__WORK TASK__: Pull every line containing "highlight" from the listing.

__DATA RECORDS__:
• • • • • • •
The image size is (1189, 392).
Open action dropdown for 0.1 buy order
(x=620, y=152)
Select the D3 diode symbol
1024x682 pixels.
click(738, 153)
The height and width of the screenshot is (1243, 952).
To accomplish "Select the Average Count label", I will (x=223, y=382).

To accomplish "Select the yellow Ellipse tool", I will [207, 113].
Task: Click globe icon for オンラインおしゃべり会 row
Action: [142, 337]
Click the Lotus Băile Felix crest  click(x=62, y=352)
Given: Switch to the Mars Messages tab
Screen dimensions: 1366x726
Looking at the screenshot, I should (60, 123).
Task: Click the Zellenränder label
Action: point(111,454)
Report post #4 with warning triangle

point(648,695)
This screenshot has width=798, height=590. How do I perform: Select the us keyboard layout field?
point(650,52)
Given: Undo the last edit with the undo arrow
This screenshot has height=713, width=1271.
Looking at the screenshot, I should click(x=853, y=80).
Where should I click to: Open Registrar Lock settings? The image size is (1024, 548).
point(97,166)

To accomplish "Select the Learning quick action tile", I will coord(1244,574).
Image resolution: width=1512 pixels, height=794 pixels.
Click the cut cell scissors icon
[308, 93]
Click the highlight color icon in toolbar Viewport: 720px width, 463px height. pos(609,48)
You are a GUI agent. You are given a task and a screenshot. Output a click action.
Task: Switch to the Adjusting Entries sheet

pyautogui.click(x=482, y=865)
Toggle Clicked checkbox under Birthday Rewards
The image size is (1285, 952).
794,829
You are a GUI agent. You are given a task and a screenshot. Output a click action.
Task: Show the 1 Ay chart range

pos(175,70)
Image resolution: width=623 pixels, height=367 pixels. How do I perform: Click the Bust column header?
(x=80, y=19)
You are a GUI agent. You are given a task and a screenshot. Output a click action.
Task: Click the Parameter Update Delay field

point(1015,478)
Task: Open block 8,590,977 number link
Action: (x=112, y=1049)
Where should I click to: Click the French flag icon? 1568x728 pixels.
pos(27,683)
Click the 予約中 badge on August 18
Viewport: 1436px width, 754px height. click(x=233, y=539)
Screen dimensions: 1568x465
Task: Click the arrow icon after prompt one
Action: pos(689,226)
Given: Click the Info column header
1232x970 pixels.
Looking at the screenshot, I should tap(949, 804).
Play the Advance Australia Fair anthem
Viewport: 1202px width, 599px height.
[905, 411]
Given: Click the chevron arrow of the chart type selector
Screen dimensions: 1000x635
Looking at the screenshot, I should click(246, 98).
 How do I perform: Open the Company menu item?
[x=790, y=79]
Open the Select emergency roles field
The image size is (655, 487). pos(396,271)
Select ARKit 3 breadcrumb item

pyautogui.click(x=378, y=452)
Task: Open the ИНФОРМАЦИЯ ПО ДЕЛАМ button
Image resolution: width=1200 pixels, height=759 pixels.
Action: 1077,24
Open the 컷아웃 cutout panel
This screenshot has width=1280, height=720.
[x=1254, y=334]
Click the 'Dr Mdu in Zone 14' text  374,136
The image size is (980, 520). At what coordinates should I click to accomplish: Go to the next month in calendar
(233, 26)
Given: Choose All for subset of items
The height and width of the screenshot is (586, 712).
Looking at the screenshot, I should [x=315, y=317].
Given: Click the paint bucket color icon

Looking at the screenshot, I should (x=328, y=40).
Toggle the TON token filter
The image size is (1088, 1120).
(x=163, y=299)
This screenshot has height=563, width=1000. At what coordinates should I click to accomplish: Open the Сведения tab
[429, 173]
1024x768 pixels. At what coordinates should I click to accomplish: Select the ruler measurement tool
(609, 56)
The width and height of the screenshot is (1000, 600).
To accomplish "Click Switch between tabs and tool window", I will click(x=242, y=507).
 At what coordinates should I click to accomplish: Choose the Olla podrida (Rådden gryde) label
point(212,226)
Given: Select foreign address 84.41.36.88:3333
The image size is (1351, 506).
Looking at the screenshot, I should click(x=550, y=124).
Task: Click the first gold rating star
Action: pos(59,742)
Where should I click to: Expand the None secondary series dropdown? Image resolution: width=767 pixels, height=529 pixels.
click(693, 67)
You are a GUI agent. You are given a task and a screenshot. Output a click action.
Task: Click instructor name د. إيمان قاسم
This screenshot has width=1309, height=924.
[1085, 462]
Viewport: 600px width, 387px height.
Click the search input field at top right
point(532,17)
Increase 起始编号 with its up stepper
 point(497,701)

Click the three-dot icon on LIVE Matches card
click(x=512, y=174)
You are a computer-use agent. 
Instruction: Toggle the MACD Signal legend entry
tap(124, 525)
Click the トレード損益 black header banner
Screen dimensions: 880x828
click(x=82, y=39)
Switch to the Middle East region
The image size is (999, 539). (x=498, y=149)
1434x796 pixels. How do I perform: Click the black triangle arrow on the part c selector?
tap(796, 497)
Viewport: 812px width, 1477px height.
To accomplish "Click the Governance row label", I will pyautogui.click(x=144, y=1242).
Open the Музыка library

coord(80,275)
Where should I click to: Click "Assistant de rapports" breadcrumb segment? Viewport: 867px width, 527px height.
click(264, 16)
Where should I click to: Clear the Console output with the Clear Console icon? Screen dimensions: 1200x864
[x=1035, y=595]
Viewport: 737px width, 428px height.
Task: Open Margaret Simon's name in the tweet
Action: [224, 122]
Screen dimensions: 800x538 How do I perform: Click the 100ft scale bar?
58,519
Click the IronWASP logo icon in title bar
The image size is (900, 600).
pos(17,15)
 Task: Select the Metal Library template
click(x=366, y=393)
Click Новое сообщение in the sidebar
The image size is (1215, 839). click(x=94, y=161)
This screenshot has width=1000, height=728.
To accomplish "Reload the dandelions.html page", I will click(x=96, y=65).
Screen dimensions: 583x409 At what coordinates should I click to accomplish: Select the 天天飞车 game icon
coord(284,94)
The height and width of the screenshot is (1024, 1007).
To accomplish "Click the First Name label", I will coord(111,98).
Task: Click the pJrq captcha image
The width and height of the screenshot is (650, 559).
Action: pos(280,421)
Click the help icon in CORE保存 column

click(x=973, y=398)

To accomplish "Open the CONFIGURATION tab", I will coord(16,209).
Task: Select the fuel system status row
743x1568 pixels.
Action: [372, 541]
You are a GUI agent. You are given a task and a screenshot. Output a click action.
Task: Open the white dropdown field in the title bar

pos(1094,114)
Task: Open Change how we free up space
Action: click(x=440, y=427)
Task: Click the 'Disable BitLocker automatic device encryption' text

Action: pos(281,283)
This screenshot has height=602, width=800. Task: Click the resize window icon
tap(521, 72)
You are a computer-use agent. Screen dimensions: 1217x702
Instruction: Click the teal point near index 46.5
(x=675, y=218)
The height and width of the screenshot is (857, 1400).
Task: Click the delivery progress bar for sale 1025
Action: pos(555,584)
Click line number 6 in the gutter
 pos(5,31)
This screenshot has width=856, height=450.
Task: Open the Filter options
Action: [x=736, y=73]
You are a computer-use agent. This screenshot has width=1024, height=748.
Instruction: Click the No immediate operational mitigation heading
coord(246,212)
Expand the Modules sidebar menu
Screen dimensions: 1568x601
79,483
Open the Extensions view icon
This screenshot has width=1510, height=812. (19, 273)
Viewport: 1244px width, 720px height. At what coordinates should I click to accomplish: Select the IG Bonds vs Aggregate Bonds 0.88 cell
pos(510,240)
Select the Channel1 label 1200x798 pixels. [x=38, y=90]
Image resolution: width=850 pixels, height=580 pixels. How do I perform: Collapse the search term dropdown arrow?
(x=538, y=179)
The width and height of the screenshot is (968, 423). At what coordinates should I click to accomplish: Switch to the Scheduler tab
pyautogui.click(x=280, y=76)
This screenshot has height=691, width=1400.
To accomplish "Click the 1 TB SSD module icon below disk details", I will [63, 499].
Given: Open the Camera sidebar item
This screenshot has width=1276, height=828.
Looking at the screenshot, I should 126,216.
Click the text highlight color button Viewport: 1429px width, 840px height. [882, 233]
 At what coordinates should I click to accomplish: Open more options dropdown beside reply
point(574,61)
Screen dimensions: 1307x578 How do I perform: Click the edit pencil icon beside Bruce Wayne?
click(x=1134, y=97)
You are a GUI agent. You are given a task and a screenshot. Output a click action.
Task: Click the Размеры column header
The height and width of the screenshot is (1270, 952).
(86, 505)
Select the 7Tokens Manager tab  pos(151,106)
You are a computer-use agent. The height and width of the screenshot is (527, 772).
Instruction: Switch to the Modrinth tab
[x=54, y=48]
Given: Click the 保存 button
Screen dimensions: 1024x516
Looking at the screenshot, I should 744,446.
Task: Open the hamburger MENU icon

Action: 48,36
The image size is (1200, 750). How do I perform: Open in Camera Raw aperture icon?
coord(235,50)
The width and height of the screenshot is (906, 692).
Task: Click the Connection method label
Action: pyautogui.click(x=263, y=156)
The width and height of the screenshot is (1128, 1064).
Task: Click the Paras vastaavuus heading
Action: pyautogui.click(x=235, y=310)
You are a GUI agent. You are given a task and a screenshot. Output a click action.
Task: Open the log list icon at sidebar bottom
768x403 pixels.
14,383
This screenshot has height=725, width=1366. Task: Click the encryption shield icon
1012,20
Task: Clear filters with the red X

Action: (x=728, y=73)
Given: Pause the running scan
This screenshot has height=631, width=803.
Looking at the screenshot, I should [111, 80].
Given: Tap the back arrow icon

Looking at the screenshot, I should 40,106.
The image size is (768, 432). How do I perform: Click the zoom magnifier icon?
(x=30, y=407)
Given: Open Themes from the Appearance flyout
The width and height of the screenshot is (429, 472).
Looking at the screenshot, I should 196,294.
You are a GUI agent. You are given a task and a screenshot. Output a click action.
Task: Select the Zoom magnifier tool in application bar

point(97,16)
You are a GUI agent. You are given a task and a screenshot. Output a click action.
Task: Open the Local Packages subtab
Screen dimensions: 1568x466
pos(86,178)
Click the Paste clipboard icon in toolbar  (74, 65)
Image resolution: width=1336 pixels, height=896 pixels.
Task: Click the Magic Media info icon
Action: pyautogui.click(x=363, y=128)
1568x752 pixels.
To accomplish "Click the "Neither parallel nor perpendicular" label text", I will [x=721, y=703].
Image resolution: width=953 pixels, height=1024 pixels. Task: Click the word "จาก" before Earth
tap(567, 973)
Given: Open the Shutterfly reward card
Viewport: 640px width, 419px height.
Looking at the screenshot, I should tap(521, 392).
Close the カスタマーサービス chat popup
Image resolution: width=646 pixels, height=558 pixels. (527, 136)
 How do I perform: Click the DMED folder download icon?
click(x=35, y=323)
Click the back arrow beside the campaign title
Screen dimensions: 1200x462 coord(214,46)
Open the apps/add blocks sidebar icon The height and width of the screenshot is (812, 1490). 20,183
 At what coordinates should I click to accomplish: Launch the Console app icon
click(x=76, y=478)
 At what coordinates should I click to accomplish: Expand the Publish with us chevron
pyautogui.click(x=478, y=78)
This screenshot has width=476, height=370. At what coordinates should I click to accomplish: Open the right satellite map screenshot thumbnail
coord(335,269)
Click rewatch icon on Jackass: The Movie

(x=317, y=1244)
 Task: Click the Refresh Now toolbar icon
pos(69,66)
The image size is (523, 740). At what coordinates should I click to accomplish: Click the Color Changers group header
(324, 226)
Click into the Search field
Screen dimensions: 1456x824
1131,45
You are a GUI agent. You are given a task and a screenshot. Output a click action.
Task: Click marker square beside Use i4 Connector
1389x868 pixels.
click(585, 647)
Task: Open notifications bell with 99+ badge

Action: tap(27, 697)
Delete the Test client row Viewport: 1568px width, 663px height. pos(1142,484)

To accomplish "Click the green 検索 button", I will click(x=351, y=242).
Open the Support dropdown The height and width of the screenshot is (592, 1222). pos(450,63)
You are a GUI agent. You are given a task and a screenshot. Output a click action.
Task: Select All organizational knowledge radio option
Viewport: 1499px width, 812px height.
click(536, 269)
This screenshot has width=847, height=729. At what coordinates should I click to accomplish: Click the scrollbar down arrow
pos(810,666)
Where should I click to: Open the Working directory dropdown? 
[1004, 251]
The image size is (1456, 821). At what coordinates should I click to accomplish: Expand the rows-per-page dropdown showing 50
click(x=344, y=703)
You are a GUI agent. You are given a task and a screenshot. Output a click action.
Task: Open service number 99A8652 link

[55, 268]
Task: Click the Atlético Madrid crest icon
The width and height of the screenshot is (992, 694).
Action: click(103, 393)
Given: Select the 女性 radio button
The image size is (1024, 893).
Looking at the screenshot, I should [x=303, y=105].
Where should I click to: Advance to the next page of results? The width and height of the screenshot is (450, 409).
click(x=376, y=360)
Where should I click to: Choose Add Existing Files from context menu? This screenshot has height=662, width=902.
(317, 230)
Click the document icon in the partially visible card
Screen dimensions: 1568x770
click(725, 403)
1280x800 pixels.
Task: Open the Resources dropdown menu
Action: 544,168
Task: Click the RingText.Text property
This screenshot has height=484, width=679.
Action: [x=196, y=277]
• • • • • • •
__TASK OUTPUT__:
Click the highlight color icon in toolbar Viewport: 720px width, 463px height. pos(609,48)
Click the text highlight color button Viewport: 1429px width, 840px height. [882, 233]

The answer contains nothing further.